======== DATA SHOWN

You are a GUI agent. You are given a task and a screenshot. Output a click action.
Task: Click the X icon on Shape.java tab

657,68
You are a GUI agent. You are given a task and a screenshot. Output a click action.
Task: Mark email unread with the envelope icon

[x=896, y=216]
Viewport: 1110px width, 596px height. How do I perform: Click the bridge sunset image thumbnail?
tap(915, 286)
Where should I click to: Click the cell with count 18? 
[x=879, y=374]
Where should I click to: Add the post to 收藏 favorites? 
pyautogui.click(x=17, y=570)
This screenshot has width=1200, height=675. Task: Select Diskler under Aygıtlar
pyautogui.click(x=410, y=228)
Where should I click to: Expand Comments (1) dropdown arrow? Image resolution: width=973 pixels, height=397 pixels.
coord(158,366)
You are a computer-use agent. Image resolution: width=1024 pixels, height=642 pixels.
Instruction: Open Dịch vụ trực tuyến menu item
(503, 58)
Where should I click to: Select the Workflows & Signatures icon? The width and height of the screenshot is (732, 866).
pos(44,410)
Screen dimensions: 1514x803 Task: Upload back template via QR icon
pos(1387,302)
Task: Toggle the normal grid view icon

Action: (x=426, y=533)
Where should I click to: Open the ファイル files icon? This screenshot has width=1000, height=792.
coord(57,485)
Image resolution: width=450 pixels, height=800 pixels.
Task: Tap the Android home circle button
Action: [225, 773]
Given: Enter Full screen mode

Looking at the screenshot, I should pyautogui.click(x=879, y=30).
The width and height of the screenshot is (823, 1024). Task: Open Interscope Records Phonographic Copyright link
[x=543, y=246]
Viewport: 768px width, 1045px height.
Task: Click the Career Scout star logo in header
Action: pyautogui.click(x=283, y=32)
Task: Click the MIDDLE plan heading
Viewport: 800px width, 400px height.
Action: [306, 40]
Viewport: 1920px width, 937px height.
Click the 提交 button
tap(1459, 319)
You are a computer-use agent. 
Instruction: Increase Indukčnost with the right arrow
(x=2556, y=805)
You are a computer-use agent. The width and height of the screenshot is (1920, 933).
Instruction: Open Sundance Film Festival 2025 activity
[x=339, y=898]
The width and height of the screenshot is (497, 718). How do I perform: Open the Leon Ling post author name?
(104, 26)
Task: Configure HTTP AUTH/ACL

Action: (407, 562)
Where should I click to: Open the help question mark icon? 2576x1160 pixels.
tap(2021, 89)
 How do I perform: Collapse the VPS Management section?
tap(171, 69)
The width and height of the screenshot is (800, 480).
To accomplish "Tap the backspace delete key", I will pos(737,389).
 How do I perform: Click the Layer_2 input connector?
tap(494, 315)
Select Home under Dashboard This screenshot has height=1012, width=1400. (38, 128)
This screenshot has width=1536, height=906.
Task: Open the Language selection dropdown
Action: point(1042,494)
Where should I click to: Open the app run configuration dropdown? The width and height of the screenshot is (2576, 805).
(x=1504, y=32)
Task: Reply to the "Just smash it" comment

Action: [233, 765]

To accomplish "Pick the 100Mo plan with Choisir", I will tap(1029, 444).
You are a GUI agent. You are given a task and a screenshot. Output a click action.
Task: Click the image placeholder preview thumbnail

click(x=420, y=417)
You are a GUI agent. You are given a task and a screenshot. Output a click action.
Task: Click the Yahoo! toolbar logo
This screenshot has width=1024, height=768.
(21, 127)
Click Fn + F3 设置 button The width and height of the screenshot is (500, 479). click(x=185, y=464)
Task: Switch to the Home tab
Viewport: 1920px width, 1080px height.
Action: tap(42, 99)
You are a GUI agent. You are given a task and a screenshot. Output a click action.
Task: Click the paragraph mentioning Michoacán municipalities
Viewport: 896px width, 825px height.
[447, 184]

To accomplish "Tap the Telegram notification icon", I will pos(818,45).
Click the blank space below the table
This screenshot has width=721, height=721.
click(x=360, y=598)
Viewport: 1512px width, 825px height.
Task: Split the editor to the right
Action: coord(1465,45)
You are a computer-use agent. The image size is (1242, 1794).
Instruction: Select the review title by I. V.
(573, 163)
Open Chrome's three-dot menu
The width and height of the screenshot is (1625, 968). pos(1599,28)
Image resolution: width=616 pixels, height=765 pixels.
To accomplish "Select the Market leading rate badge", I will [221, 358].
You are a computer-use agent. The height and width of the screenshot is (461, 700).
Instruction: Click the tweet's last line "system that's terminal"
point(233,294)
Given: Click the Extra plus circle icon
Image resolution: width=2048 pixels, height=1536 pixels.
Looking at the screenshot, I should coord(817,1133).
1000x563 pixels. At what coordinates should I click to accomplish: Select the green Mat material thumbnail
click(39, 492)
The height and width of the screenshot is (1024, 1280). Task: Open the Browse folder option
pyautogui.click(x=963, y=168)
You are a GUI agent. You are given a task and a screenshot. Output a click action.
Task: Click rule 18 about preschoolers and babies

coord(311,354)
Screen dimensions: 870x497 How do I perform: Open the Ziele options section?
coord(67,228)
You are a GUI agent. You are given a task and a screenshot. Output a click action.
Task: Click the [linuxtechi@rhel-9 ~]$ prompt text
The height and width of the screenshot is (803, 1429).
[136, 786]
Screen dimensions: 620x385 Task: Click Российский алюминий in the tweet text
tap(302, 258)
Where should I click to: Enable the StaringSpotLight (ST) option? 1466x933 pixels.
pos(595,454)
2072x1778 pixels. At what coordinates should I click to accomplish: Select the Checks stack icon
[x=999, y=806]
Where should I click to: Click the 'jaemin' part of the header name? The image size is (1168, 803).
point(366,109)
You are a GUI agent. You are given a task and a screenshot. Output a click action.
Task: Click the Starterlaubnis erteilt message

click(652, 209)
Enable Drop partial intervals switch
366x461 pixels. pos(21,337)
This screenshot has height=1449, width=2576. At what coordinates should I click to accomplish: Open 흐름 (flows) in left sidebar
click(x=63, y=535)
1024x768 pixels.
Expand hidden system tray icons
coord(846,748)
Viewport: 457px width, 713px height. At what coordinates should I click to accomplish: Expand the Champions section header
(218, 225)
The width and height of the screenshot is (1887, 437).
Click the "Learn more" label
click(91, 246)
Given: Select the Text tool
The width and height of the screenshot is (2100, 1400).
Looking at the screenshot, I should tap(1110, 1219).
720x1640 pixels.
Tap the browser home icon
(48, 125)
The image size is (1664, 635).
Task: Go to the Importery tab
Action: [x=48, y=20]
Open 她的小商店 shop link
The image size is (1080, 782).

================

> **WHAT IS NEEDED**
Rewrite every line of the records above as a numbered list, omitting any blank lines.

> **EXERCISE RESPONSE**
1. You are a GUI agent. You are given a task and a screenshot. Output a click action.
2. Task: Click the X icon on Shape.java tab
3. 657,68
4. You are a GUI agent. You are given a task and a screenshot. Output a click action.
5. Task: Mark email unread with the envelope icon
6. [x=896, y=216]
7. Viewport: 1110px width, 596px height. How do I perform: Click the bridge sunset image thumbnail?
8. tap(915, 286)
9. Where should I click to: Click the cell with count 18? 
10. [x=879, y=374]
11. Where should I click to: Add the post to 收藏 favorites? 
12. pyautogui.click(x=17, y=570)
13. This screenshot has width=1200, height=675. Task: Select Diskler under Aygıtlar
14. pyautogui.click(x=410, y=228)
15. Where should I click to: Expand Comments (1) dropdown arrow? Image resolution: width=973 pixels, height=397 pixels.
16. coord(158,366)
17. You are a computer-use agent. Image resolution: width=1024 pixels, height=642 pixels.
18. Instruction: Open Dịch vụ trực tuyến menu item
19. (503, 58)
20. Where should I click to: Select the Workflows & Signatures icon? The width and height of the screenshot is (732, 866).
21. pos(44,410)
22. Screen dimensions: 1514x803 Task: Upload back template via QR icon
23. pos(1387,302)
24. Task: Toggle the normal grid view icon
25. Action: (x=426, y=533)
26. Where should I click to: Open the ファイル files icon? This screenshot has width=1000, height=792.
27. coord(57,485)
28. Image resolution: width=450 pixels, height=800 pixels.
29. Task: Tap the Android home circle button
30. Action: [225, 773]
31. Given: Enter Full screen mode
32. Looking at the screenshot, I should pyautogui.click(x=879, y=30).
33. The width and height of the screenshot is (823, 1024). Task: Open Interscope Records Phonographic Copyright link
34. [x=543, y=246]
35. Viewport: 768px width, 1045px height.
36. Task: Click the Career Scout star logo in header
37. Action: pyautogui.click(x=283, y=32)
38. Task: Click the MIDDLE plan heading
39. Viewport: 800px width, 400px height.
40. Action: [306, 40]
41. Viewport: 1920px width, 937px height.
42. Click the 提交 button
43. tap(1459, 319)
44. You are a computer-use agent. 
45. Instruction: Increase Indukčnost with the right arrow
46. (x=2556, y=805)
47. You are a computer-use agent. The width and height of the screenshot is (1920, 933).
48. Instruction: Open Sundance Film Festival 2025 activity
49. [x=339, y=898]
50. The width and height of the screenshot is (497, 718). How do I perform: Open the Leon Ling post author name?
51. (104, 26)
52. Task: Configure HTTP AUTH/ACL
53. Action: (407, 562)
54. Where should I click to: Open the help question mark icon? 2576x1160 pixels.
55. tap(2021, 89)
56.  How do I perform: Collapse the VPS Management section?
57. tap(171, 69)
58. The width and height of the screenshot is (800, 480).
59. To accomplish "Tap the backspace delete key", I will pos(737,389).
60.  How do I perform: Click the Layer_2 input connector?
61. tap(494, 315)
62. Select Home under Dashboard This screenshot has height=1012, width=1400. (38, 128)
63. This screenshot has width=1536, height=906.
64. Task: Open the Language selection dropdown
65. Action: point(1042,494)
66. Where should I click to: Open the app run configuration dropdown? The width and height of the screenshot is (2576, 805).
67. (x=1504, y=32)
68. Task: Reply to the "Just smash it" comment
69. Action: [233, 765]
70. To accomplish "Pick the 100Mo plan with Choisir", I will tap(1029, 444).
71. You are a GUI agent. You are given a task and a screenshot. Output a click action.
72. Task: Click the image placeholder preview thumbnail
73. click(x=420, y=417)
74. You are a GUI agent. You are given a task and a screenshot. Output a click action.
75. Task: Click the Yahoo! toolbar logo
76. This screenshot has width=1024, height=768.
77. (21, 127)
78. Click Fn + F3 设置 button The width and height of the screenshot is (500, 479). click(x=185, y=464)
79. Task: Switch to the Home tab
80. Viewport: 1920px width, 1080px height.
81. Action: tap(42, 99)
82. You are a GUI agent. You are given a task and a screenshot. Output a click action.
83. Task: Click the paragraph mentioning Michoacán municipalities
84. Viewport: 896px width, 825px height.
85. [447, 184]
86. To accomplish "Tap the Telegram notification icon", I will pos(818,45).
87. Click the blank space below the table
88. This screenshot has width=721, height=721.
89. click(x=360, y=598)
90. Viewport: 1512px width, 825px height.
91. Task: Split the editor to the right
92. Action: coord(1465,45)
93. You are a computer-use agent. The image size is (1242, 1794).
94. Instruction: Select the review title by I. V.
95. (573, 163)
96. Open Chrome's three-dot menu
97. The width and height of the screenshot is (1625, 968). pos(1599,28)
98. Image resolution: width=616 pixels, height=765 pixels.
99. To accomplish "Select the Market leading rate badge", I will [221, 358].
100. You are a computer-use agent. The height and width of the screenshot is (461, 700).
101. Instruction: Click the tweet's last line "system that's terminal"
102. point(233,294)
103. Given: Click the Extra plus circle icon
104. Image resolution: width=2048 pixels, height=1536 pixels.
105. Looking at the screenshot, I should coord(817,1133).
106. 1000x563 pixels. At what coordinates should I click to accomplish: Select the green Mat material thumbnail
107. click(39, 492)
108. The height and width of the screenshot is (1024, 1280). Task: Open the Browse folder option
109. pyautogui.click(x=963, y=168)
110. You are a GUI agent. You are given a task and a screenshot. Output a click action.
111. Task: Click rule 18 about preschoolers and babies
112. coord(311,354)
113. Screen dimensions: 870x497 How do I perform: Open the Ziele options section?
114. coord(67,228)
115. You are a GUI agent. You are given a task and a screenshot. Output a click action.
116. Task: Click the [linuxtechi@rhel-9 ~]$ prompt text
117. The height and width of the screenshot is (803, 1429).
118. [136, 786]
119. Screen dimensions: 620x385 Task: Click Российский алюминий in the tweet text
120. tap(302, 258)
121. Where should I click to: Enable the StaringSpotLight (ST) option? 1466x933 pixels.
122. pos(595,454)
123. 2072x1778 pixels. At what coordinates should I click to accomplish: Select the Checks stack icon
124. [x=999, y=806]
125. Where should I click to: Click the 'jaemin' part of the header name? The image size is (1168, 803).
126. point(366,109)
127. You are a GUI agent. You are given a task and a screenshot. Output a click action.
128. Task: Click the Starterlaubnis erteilt message
129. click(652, 209)
130. Enable Drop partial intervals switch
131. 366x461 pixels. pos(21,337)
132. This screenshot has height=1449, width=2576. At what coordinates should I click to accomplish: Open 흐름 (flows) in left sidebar
133. click(x=63, y=535)
134. 1024x768 pixels.
135. Expand hidden system tray icons
136. coord(846,748)
137. Viewport: 457px width, 713px height. At what coordinates should I click to accomplish: Expand the Champions section header
138. (218, 225)
139. The width and height of the screenshot is (1887, 437).
140. Click the "Learn more" label
141. click(91, 246)
142. Given: Select the Text tool
143. The width and height of the screenshot is (2100, 1400).
144. Looking at the screenshot, I should tap(1110, 1219).
145. 720x1640 pixels.
146. Tap the browser home icon
147. (48, 125)
148. The image size is (1664, 635).
149. Task: Go to the Importery tab
150. Action: [x=48, y=20]
151. Open 她的小商店 shop link
152. The image size is (1080, 782).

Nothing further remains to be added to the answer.